File size: 5,742 Bytes
433dab5 | 1 2 3 4 5 6 7 8 9 10 11 12 13 14 15 16 17 18 19 20 21 22 23 24 25 26 27 28 29 30 31 32 33 34 35 36 37 38 39 40 41 42 43 44 45 46 47 48 49 50 51 52 53 54 55 56 57 58 59 60 61 62 63 64 65 66 67 68 69 70 71 72 73 74 75 76 77 78 79 80 81 82 83 84 85 86 87 88 89 90 91 92 93 94 95 96 97 98 99 100 101 102 103 104 105 106 107 108 109 110 111 112 113 114 115 116 117 118 119 120 121 122 123 124 125 126 127 128 129 130 131 132 133 134 135 136 137 138 139 140 141 142 143 144 145 146 147 148 149 150 151 152 153 154 155 156 157 158 159 160 161 162 163 164 165 166 167 168 169 170 171 172 173 174 175 176 177 178 179 180 181 182 | # SPECS.md — Panoply-Lite (Python/Gradio)
Goal: A browser-based viewer for **netCDF/HDF/GRIB/Zarr** datasets with an **xarray+Dask** backend, **Cartopy** maps, multi-dimensional slicing, animations, custom color tables (CPT/ACT/RGB), map projections, **OPeNDAP/THREDDS/S3/Zarr** support, and exports (PNG/SVG/PDF/MP4). Think “Panoply in the browser.”
---
## 0) TL;DR Build Contract
- **Deliverable**: `app.py` + `panlite/` package + tests + pinned `pyproject.toml` (or `requirements.txt`) + minimal sample assets.
- **Runtime**: Python 3.11; CPU-only acceptable; FFmpeg required for MP4.
- **UI**: Gradio Blocks (single page).
- **Perf**: Lazy I/O with Dask; responsive for slices ≤ ~5e6 elements.

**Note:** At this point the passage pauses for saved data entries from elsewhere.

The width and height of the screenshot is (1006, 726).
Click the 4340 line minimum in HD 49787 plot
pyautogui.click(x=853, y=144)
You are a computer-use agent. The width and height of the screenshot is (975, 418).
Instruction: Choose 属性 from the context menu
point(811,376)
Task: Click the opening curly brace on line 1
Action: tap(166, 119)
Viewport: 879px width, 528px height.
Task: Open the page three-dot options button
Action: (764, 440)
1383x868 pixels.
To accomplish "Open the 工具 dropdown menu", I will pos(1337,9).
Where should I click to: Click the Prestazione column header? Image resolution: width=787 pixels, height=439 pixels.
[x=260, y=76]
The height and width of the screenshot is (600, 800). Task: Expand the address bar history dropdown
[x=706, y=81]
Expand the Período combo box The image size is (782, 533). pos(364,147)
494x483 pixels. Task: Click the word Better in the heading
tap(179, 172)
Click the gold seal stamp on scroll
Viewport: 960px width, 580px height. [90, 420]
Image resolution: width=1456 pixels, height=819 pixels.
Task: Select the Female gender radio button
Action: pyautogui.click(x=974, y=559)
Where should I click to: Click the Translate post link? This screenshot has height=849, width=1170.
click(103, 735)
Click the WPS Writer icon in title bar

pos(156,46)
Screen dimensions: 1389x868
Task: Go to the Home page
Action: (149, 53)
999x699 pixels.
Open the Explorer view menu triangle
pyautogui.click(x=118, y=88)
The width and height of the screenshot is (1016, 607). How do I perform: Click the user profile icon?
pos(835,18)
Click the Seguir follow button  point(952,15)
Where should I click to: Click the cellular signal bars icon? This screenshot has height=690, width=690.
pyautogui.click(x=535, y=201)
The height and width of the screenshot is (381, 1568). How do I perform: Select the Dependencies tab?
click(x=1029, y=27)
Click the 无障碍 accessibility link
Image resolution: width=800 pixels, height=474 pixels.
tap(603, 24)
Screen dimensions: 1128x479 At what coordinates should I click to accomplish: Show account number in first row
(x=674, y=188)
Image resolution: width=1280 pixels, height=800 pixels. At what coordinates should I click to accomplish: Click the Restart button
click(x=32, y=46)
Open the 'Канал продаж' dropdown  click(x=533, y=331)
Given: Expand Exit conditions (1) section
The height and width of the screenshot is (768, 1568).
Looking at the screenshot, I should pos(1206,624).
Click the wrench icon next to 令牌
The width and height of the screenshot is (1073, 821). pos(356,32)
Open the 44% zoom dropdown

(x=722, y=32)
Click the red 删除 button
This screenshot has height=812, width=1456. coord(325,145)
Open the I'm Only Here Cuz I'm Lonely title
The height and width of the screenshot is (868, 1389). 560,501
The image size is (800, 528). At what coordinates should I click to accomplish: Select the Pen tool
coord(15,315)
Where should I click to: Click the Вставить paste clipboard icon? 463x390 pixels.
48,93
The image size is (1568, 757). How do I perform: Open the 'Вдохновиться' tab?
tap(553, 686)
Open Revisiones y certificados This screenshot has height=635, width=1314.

- **Outcomes (Definition of Done)**: Load ERA5/CMIP-like datasets; produce a global map, a time–latitude section, a 1D line plot, an animation (MP4), and an A–B difference contour; export PNG/SVG/PDF; save/load view state JSON.
---
## 1) Scope
### 1.1 MVP Features
- **Open sources**: local files; `https://` (incl. **OPeNDAP/THREDDS**); `s3://` (anonymous or creds); `zarr://` (local/remote).
- **Formats/engines**:
- netCDF/HDF5 → `xarray.open_dataset(..., engine="h5netcdf" | "netcdf4")`
- GRIB → `cfgrib` (requires ecCodes)
- Zarr → `xarray.open_zarr(...)`
- **Discovery**: list variables, dims, shapes, dtypes, attrs; CF axis inference (lat, lon, time, level).
- **Slicing**: choose X/Y axes; set index/value selectors for remaining dims (nearest when numeric); time selectors.
- **Plots**:
- 1D: line (any single dim)
- 2D: image/contour (any two dims)
- Map: lon–lat georeferenced 2D with Cartopy (projections, coastlines, gridlines)
- Sections: time–lat, time–lev, lon–lev (pick dims)
- **Combine**: sum/avg/diff of two variables on a common grid (with reindex/broadcast; error out if CRS differs).
- **Colors**: matplotlib colormaps + load **CPT/ACT/RGB** tables.
- **Overlays**: coastlines, borders; optional land/ocean masks.
- **Export**: PNG/SVG/PDF; **MP4** (or frames) for animations.
- **State**: save/load a JSON “view state.”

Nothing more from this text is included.